━━━━━ Estratto del documento ━━━━━
Motivi della decisione 

il motivo va disatteso, poiché - lungi dal denunziare, nella sostanza, un errore di diritto - si risolve in una censura di errato apprezzamento dei fatti e delle prove ad opera del giudice di merito, in netto contrasto con l'orientamento secondo cui "Il ricorrente per cassazione non può rimettere in discussione, contrapponendone uno difforme, l'apprezzamento in fatto dei giudici del merito, tratto dall'analisi degli elementi di valutazione disponibili ed in sé coerente, atteso che l'apprezzamento dei fatti e delle prove è sottratto al sindacato di legittimità, in quanto, nell'ambito di quest'ultimo, non è conferito il potere di riesaminare e valutare il merito della causa, ma solo quello di controllare, sotto il profilo logico formale e della correttezza giuridica, l'esame e la valutazione del giudice di merito, a cui resta riservato di individuare le fonti del proprio convincimento e, all'uopo, di valutare le prove, controllarne attendibilità e concludenza e scegliere, tra esse, quelle ritenute idonee a dimostrare i fatti in discussione» (così, da ultimo, Cass. 22 novembre 2023, n. 32505); 

segue la condanna del ricorrente al pagamento delle spese, liquidate come in dispositivo; 

ai sensi dell'art. 13, comma 1-quater, del d.P.R. n. 115 del 2002, va dato atto della sussistenza dei presupposti processuali per il versamento, da parte del ricorrente, dell'ulteriore importo a titolo di contributo unificato pari a quello previsto per il ricorso, a norma del comma 1-bis, dello stesso art. 13, se dovuto.
━━━━━
#### Attività da svolgere:
1. Rispondi alle domande seguenti sull'estratto relativo ai motivi della decisione.
(a) Quale pronuncia della Cassazione viene citata, con data e numero?
(b) A che cosa è condannato il ricorrente?
(c) Quale norma viene richiamata per il versamento dell'ulteriore importo a titolo di contributo unificato?
2. Riscrivi il passo dell'estratto da "ai sensi dell'art." a "13, se dovuto." sostituendo "ricorrente" con "resistente".
3. Secondo l'orientamento citato nell'estratto, quali attività restano riservate al giudice di merito? Elencale tutte.
━━━━━ Blocco dati ━━━━━
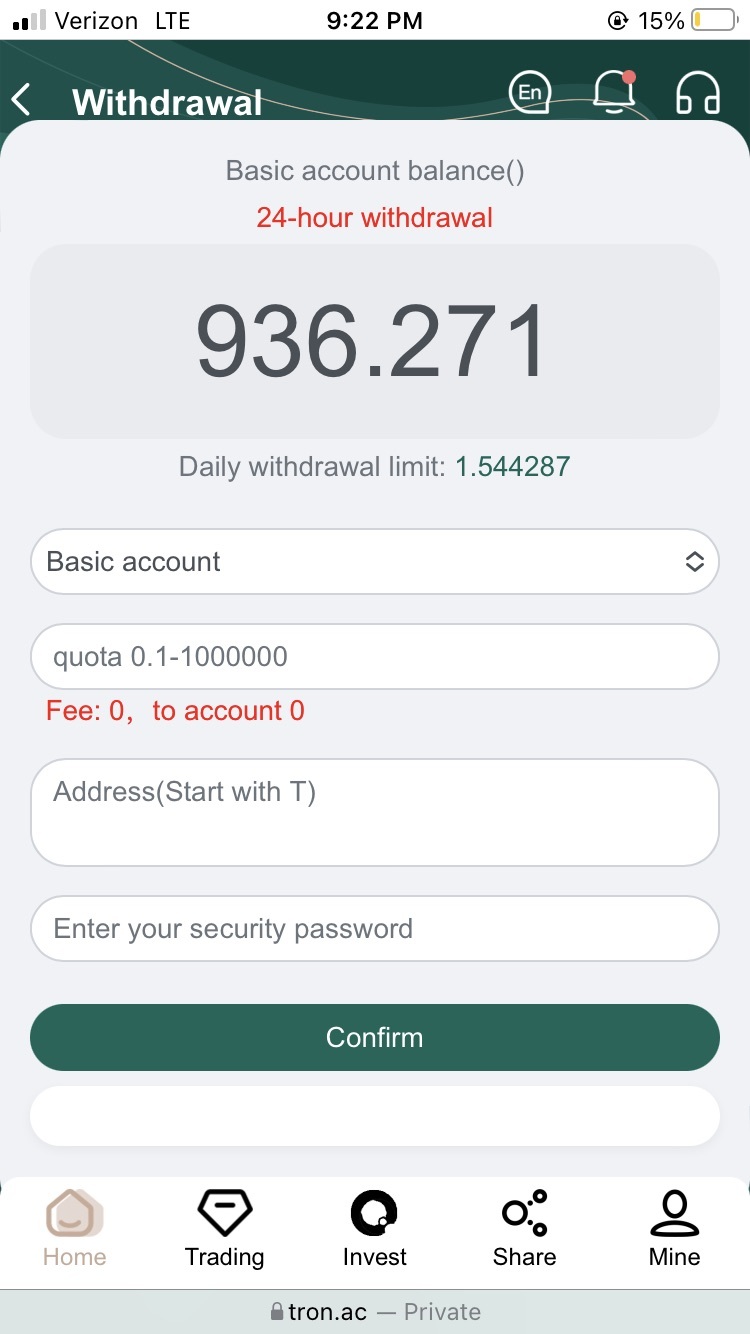Open the Mine profile icon

(x=675, y=1213)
━━━━━
#### Esercizio svolto:
1.
(a) Cass. 22 novembre 2023, n. 32505.
(b) Al pagamento delle spese, liquidate come in dispositivo.
(c) L'art. 13, comma 1-quater, del d.P.R. n. 115 del 2002.

2.
ai sensi dell'art. 13, comma 1-quater, del d.P.R. n. 115 del 2002, va dato atto della sussistenza dei presupposti processuali per il versamento, da parte del resistente, dell'ulteriore importo a titolo di contributo unificato pari a quello previsto per il ricorso, a norma del comma 1-bis, dello stesso art. 13, se dovuto.

3.
- Individuare le fonti del proprio convincimento
- Valutare le prove
- Controllarne attendibilità e concludenza
- Scegliere, tra esse, quelle ritenute idonee a dimostrare i fatti in discussione